THE RECORDS:
__________

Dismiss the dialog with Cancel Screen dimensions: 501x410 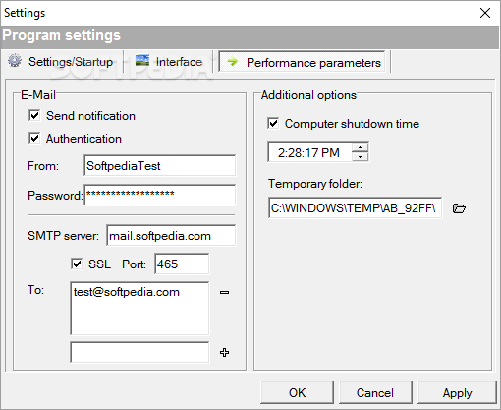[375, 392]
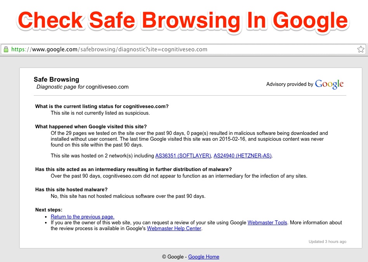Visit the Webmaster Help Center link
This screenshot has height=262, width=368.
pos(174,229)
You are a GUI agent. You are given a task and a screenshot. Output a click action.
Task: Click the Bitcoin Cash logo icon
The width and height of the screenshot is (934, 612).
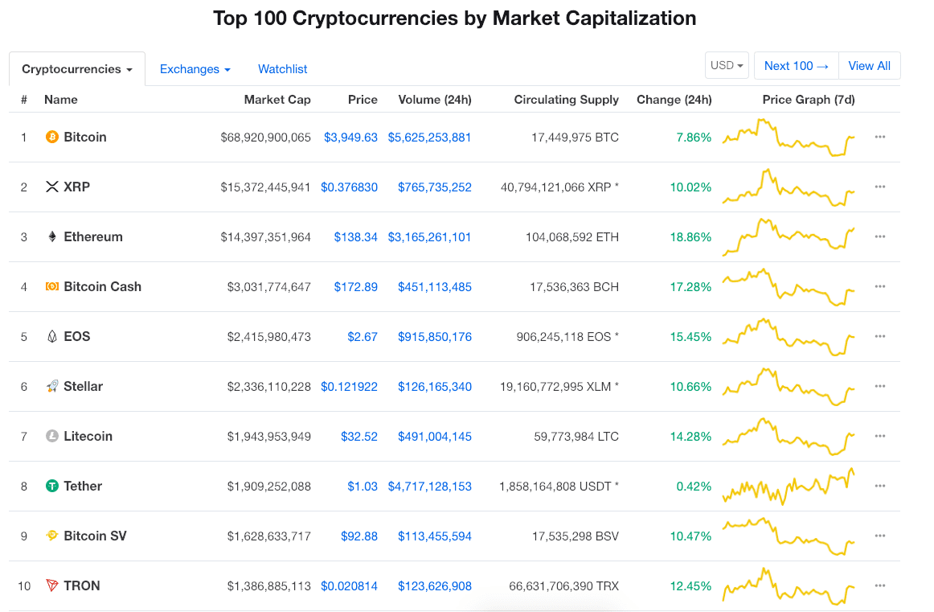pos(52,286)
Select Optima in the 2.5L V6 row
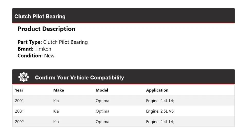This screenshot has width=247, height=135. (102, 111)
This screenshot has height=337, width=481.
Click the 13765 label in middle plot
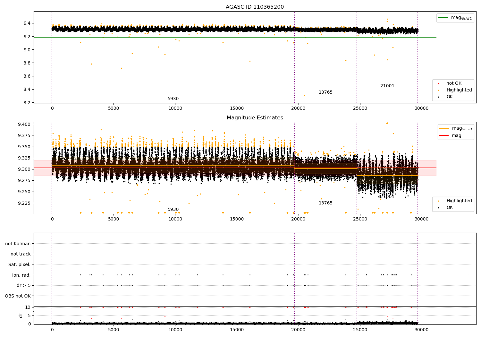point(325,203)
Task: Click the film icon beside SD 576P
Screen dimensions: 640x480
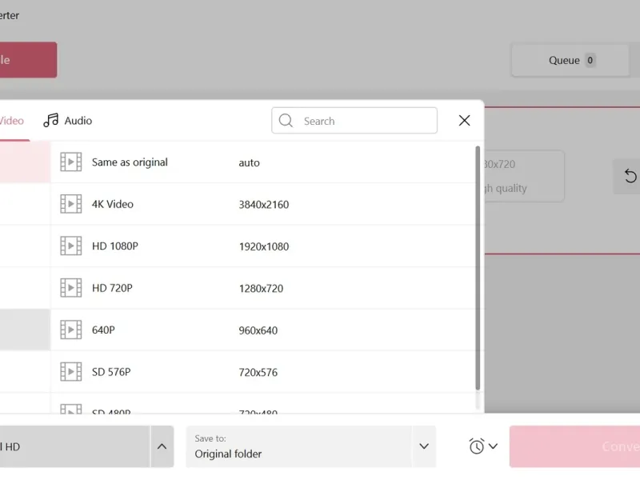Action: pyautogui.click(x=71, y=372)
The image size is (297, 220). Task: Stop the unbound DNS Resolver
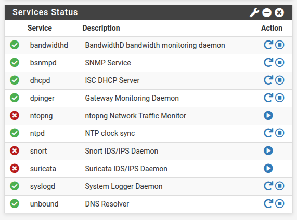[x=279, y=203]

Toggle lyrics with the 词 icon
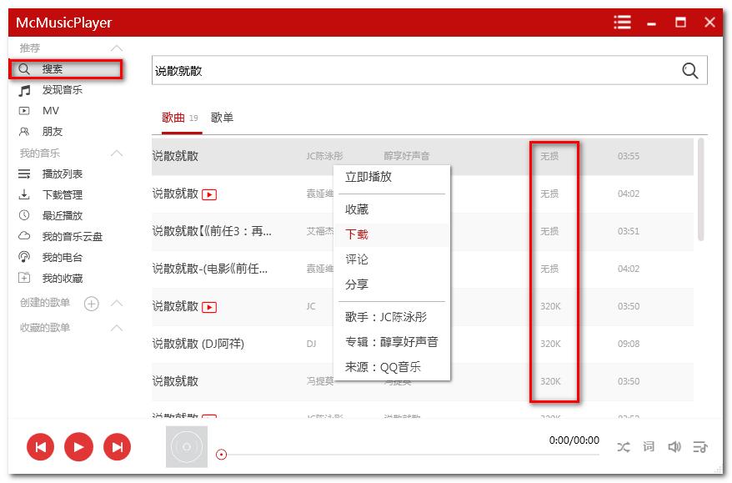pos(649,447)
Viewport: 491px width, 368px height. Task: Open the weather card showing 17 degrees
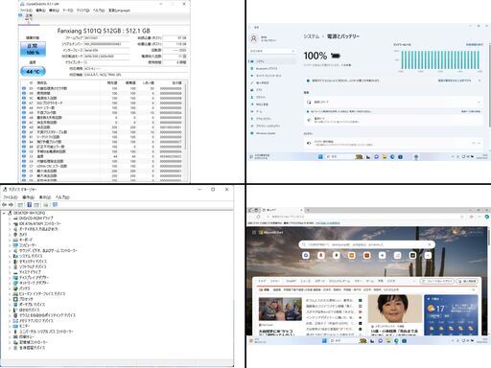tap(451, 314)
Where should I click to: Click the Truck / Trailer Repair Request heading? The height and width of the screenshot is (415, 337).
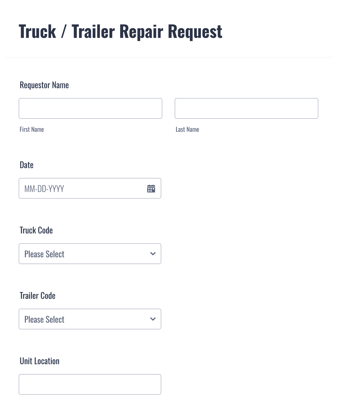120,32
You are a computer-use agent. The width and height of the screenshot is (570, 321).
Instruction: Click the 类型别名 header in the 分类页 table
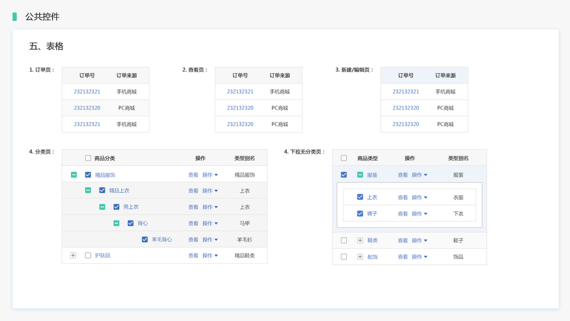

__________

TASK DIRECTIONS:
From the line containing "Screen dimensions: 640x480" through the last line of the listing, inclusive, transcribe every line exactly and nothing else; the pictures stay out.

ANSWER:
Screen dimensions: 640x480
Action: pyautogui.click(x=71, y=372)
The image size is (297, 220). Task: Stop the unbound DNS Resolver
[x=279, y=203]

Toggle lyrics with the 词 icon
pos(649,447)
Viewport: 491px width, 368px height. Task: Open the weather card showing 17 degrees
tap(451, 314)
Where should I click to: Click the Truck / Trailer Repair Request heading? The height and width of the screenshot is (415, 337).
120,32
You are a computer-use agent. The width and height of the screenshot is (570, 321).
Instruction: Click the 类型别名 header in the 分类页 table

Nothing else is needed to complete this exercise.